Les destinations blanches ne manquent pas à l’appel dans les catalogues d’agences touristiques mais inutile de faire des heures de trajet pour se retrouver face à une belle carte postale car la plus grande réserve naturelle de France se trouve à quelques encablures de Valence. Alors un billet de train dans la poche, le sac à dos et les lunettes de soleil sur le nez, l’aventure made in Vercors peut commencer.
David Praire, le guide affuté sera le compagnon de route car le Parc naturel régional du Vercors est très grand et il est facile de s’y perdre. Situé entre Isère et Drôme, c’est un vaste massif de moyennes montagnes activement préservées, où se mêlent avec harmonie agriculteurs, randonneurs et animaux sauvages. Un bel écrin de verdure qui vire au blanc immaculé l’hiver, pour le plus grand bonheur des skieurs.
L'expédition, même si elle est de courte durée, doit bien se préparer car une fois parti sur les skis, point de supermarché ! Le ravitaillement pour trois jours est minutieusement empaqueté dans les pulkas, ces luges bâchées qui seront tirées à tour de rôle. Il est donc nécessaire de ne pas trop les alourdir et le guide vérifie bien qu’il n’y ait que le strict nécessaire : le réchaud, les duvets, les vivres et l’apéritif pour se réchauffer le soir.
Départ depuis la station du col du Rousset pour chausser les skis de randonnée nordique sans “frein” sous les spatules. En effet, différence entre le ski alpin et celui-ci, appelé aussi ski de montagne, le randonneur n’utilise pas de remontées mécaniques car il se promène en pleine nature et non dans les stations équipées de téléskis ou de télésièges, voire de cabines. Ainsi pour gravir les pentes, attacher un morceau de tissu sous les skis, nommé “peau de phoque” en mémoire de son origine historique, permet de ne pas glisser en arrière. Et pour descendre, ne pas oublier de les enlever bien évidemment !
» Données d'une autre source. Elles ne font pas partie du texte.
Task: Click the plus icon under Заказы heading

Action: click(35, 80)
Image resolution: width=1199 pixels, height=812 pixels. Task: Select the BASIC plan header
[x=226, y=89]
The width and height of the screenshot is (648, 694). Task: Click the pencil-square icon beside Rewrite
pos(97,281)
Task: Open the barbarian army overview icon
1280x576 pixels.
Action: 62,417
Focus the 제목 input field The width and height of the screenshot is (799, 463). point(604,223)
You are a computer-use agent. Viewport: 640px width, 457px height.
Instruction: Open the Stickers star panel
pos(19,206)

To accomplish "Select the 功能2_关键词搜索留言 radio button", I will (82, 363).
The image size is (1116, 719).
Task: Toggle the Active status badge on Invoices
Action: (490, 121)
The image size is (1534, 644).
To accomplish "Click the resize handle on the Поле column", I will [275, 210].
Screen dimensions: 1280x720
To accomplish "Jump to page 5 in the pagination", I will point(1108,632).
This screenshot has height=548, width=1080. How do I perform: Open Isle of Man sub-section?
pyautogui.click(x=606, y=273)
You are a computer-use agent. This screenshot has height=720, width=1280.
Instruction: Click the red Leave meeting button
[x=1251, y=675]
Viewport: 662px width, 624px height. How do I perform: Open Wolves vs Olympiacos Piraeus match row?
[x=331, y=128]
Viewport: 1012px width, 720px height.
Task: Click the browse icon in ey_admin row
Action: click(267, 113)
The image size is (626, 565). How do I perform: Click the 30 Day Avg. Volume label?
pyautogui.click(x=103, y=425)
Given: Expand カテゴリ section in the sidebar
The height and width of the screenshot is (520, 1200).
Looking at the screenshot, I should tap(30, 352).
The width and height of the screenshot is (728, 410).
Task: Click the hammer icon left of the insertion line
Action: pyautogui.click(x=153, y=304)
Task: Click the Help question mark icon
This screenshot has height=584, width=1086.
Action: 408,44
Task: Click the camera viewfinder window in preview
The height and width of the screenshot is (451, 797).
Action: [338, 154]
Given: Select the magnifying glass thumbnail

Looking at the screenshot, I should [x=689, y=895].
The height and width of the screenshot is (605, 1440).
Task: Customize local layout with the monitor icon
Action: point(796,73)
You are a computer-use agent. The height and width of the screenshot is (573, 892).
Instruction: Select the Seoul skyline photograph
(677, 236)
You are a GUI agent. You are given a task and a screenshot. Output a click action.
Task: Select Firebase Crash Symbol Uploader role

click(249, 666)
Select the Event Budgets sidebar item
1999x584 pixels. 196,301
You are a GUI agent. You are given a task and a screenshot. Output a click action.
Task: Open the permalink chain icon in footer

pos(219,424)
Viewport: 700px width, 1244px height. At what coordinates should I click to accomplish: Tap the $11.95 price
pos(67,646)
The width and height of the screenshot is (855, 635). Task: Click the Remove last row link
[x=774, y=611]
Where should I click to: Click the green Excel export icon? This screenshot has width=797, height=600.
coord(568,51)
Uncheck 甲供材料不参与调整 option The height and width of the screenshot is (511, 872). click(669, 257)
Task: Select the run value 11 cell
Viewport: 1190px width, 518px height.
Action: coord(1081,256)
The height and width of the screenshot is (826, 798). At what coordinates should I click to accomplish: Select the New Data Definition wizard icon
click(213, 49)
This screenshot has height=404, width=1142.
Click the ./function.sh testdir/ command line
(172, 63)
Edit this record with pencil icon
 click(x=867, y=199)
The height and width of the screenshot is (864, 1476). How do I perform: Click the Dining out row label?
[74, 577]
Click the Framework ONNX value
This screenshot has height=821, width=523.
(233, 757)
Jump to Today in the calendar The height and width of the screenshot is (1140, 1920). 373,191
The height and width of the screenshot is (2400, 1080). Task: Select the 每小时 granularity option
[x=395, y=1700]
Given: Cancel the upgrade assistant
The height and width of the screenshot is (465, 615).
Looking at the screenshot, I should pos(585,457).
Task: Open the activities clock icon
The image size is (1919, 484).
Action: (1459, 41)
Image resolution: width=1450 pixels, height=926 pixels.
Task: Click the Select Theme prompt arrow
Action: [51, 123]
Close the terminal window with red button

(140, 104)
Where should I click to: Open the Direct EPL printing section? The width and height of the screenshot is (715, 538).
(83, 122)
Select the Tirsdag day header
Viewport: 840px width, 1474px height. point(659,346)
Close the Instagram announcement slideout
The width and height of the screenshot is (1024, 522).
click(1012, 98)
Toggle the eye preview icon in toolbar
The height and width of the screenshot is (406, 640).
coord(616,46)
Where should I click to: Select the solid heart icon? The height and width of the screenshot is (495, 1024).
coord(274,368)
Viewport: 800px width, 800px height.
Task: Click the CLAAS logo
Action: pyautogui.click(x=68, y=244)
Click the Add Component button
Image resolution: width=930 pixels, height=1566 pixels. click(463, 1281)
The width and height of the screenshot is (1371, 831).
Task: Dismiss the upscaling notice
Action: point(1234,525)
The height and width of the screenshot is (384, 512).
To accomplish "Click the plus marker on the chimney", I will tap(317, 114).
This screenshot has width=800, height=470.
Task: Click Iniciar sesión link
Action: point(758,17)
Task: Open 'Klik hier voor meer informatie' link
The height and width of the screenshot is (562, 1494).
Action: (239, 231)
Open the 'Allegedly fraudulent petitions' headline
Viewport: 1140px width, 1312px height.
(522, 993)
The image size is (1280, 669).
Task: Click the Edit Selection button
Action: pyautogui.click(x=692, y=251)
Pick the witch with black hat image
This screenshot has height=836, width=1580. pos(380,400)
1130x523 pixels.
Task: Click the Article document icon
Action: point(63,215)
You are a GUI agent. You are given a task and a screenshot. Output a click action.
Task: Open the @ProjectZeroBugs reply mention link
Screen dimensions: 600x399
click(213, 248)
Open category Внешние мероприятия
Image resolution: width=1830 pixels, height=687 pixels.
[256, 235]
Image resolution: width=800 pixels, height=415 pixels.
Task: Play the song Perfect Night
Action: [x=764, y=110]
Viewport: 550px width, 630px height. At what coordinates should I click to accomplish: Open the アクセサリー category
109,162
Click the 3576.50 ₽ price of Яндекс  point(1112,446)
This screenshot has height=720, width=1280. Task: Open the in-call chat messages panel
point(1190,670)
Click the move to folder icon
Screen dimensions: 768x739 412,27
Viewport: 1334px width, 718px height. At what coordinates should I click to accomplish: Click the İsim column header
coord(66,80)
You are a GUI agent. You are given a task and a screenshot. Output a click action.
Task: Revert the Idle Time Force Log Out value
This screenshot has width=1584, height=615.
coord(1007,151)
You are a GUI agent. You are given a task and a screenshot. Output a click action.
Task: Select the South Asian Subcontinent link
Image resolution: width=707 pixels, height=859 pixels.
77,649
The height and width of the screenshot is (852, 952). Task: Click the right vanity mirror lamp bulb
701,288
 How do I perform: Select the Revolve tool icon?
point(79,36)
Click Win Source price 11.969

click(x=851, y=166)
C’est parti pour la mythique traversée du désert blanc français. Aussitôt, une sensation de liberté vous envahit avec seulement ce doux bruissement de la neige sous la glisse de cette méharée polaire. Déconnexion totale, aucun réseau, aucune nuisance, le vrai repos, même si la pulka se fait sentir. L’avancée à travers les plaines est cadencée, soutenue dans les montées mais si plaisante dans les descentes. Les fous rires tutoient les sapins enneigés tandis que les mouflons encouragent à l’effort car derrière chaque vallon se dévoile un nouveau réconfort de beauté absolue.
D’ailleurs le moment est venu de la pause déjeuner, au milieu de nulle part, pour savourer de bons produits locaux, pâté, saucisson et salade maison. Un esprit sain dans un corps sain, en harmonie avec l’environnement. Les batteries sont rechargées et après trois heures de plaisirs intenses, le refuge du Pré-Gandu se dévoile sur les hauts plateaux pour une soirée chaleureuse autour du feu. La neige fond dans la casserole, les frontales jouent aux ombres hivernales, l’odeur de soupe titille les papilles et la fierté de la journée accomplie se lit sur les visages rougis de bonheur.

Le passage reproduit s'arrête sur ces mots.